А у Богдана Войдовского, польского писателя, покончившего жизнь самоубийством в 1994 г., самым значительным произведением стала повесть «Хлеб, брошенный умершим», где действие происходит в Варшавском гетто. Помню, какое мучительное впечатление произвела на меня сцена из романа, где показана колонна, идущая на Умшлагплац – место сбора обитателей гетто перед отправкой их в Треблинку.
«– Мама, далеко еще идти?
– Пустите меня... Господин жандарм, у меня швейцарский паспорт!
– Хаим, ты взял термос с чаем?
– Марширен, марширен!
– Мама, я хочу писать.

Мелодии нашего двора

Из книги «Хлеб, брошенный умершим»

Когда уже совсем не стало людей, желающих прокатиться на фаэтоне, Мордехай Сукеник соорудил грузовой фургон и по совету портного Зайончека пошел в юденрат к председателю Чернякову. Черняков кричал, что занят, у него голова идет кругом и полна другими, более весомыми заботами, и вообще не следует впускать к нему посетителей по любому поводу.
Тоже мне любой повод! Речь ведь шла о кобыле Сабе, она вот-вот может протянуть копыта. Когда Сукеника отправили ни с чем, он вернулся вновь. У него хватит времени, он подождет. А потом ходил в юденрат с самого утра, садился в приемной и терпеливо ждал пана председателя. С кнутом в руке.
До войны он восседал на козлах целых 30 лет, весь город его знает, возил даже паненок Левиных в Аллеи. Анельку и Дору Левиных! Можете себе представить?
Весенний день, улицы чисто выметены, Дора Левина в костюме со светлой отделкой и пришпиленным белым цветочком. Мир улыбается, овес дешев. Рядом с сестрой на сиденье Анелька Левина. Чулочки на ней тоненькие, цвета загара, цветастое платье из французского шелка, 17 злотых за метр, перчатки замшевые, а на головке соломенная шляпка с приподнятыми полями. Солнце светит, фаэтон движется не слишком быстро, копыта цокают по мостовой, в Аллеях оживление. Все оглядываются на дочек старого Левина, летнее платьице кокетливо развевается над коленками Анели, а Дора открывает с легким треском свой ридикюль из крокодиловой кожи и платит, не моргнув глазом, два злотых за поездку. Старый Левин был не отец, а золото. Дочки не знали ни в чем отказа. Обувь носили самую дорогую, только от Кельмана.
Мордехай возил на своем черном шикарном фаэтоне пассажиров на вокзал, на свадьбы, на кладбище. Пан меценат Чернятынский (сейчас его фамилия опять Шварц) заглядывал на минутку в кафе Клеща, а за ожидание у входа давал дополнительно 50 грошей.

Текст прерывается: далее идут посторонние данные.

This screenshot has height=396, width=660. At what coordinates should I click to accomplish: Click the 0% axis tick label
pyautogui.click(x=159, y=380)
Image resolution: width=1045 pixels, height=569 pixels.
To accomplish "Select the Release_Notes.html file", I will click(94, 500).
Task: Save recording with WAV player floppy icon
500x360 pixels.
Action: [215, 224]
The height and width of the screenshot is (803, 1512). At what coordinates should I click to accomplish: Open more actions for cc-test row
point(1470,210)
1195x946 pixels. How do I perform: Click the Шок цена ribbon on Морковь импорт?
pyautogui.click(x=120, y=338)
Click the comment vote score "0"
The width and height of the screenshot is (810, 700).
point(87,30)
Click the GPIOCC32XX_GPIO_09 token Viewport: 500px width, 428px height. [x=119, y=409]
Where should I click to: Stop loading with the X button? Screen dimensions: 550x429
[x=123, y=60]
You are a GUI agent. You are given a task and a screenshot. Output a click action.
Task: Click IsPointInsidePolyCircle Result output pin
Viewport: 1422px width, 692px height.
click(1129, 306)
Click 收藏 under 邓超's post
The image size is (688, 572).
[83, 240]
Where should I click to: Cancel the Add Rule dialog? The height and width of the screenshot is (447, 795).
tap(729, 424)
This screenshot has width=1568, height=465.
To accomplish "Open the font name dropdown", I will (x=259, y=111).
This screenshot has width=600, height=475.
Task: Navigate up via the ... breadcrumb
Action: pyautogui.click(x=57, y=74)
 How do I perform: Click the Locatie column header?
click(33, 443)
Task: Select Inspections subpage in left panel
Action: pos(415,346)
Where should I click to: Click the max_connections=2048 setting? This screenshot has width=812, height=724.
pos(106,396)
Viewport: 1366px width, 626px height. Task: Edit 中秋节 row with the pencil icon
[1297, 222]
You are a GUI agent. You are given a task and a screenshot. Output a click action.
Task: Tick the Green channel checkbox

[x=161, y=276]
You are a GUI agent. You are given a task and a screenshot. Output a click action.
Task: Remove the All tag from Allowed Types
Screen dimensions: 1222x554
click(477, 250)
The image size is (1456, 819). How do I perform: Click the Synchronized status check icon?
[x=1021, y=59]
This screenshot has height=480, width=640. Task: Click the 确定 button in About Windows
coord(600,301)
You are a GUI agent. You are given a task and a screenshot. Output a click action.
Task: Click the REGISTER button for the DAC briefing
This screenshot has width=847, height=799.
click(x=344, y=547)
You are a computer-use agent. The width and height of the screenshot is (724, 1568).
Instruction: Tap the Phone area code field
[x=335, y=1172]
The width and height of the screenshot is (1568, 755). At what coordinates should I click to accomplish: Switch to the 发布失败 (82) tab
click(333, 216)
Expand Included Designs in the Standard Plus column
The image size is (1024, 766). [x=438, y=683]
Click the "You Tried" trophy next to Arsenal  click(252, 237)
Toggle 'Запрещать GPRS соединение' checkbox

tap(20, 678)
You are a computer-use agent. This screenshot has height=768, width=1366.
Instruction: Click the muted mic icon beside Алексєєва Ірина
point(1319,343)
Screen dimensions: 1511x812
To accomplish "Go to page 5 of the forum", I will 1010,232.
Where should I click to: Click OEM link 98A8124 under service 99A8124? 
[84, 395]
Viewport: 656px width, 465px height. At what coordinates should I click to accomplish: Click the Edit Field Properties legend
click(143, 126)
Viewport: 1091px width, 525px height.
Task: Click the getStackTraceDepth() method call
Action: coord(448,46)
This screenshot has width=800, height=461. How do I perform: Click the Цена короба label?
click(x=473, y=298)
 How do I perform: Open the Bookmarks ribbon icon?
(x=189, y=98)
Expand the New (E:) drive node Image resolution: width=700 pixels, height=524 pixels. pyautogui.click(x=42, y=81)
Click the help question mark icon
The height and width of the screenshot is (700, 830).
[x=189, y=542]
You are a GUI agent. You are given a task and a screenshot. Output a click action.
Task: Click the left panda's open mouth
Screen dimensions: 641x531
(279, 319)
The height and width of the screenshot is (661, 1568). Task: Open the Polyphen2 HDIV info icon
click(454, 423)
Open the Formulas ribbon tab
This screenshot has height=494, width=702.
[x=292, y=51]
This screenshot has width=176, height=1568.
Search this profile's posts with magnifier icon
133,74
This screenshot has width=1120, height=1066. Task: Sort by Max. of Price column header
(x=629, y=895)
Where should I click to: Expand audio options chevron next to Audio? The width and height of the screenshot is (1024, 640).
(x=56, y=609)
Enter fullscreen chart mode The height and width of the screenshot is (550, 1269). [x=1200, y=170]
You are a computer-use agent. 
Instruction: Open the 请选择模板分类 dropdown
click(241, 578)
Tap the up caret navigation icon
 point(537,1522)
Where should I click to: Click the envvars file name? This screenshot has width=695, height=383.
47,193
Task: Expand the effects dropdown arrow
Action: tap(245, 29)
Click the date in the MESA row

Чернятынский заглядывал к Клещу ежедневно целых 12 лет. А теперь что? Не подберешь названия этому. В таком большом городе не найдешь человека, которому бы вздумалось прокатиться на извозчике. Что это? Жизнь ужасно вздорожала, хотя каждая жизнь в отдельности теперь ценится очень уж дешево! Доллар взлетел, сломя шею, а каждый, у кого еще двигаются руки и ноги, садится на велосипед и изображает из себя китайского рикшу. Под солнцем не осталось работы для лошади. Человек человеку служит тягловой силой. Конец всему, тьфу!
Настал день, и юденрат, наконец, нанял его, чтобы возить брюкву на кухню, где нищие за крохотную плату получают помои, именуемые супом. Сам пан председатель вручил Мордехаю казенные бумаги: одну на получение корма для Сабы, другую – пропуск за ворота гетто, с черной вороной на обложке. Ворону эту почему-то считают орлом.
После нескольких дней кормежки овсом кобыла стала на ноги и дала себя запрячь. Мордехай, покрикивая на нее, шуровал до блеска круп, вплетал красную ленту в гриву. Кобыла ржала в глубине темного двора, рядом с развалинами сторожки, призывая лошадей с далеких пригородных лугов.
«О, уже запряг, выезжает! – кричали дети. – Мордехай, Мордехай, стрельни кнутом!»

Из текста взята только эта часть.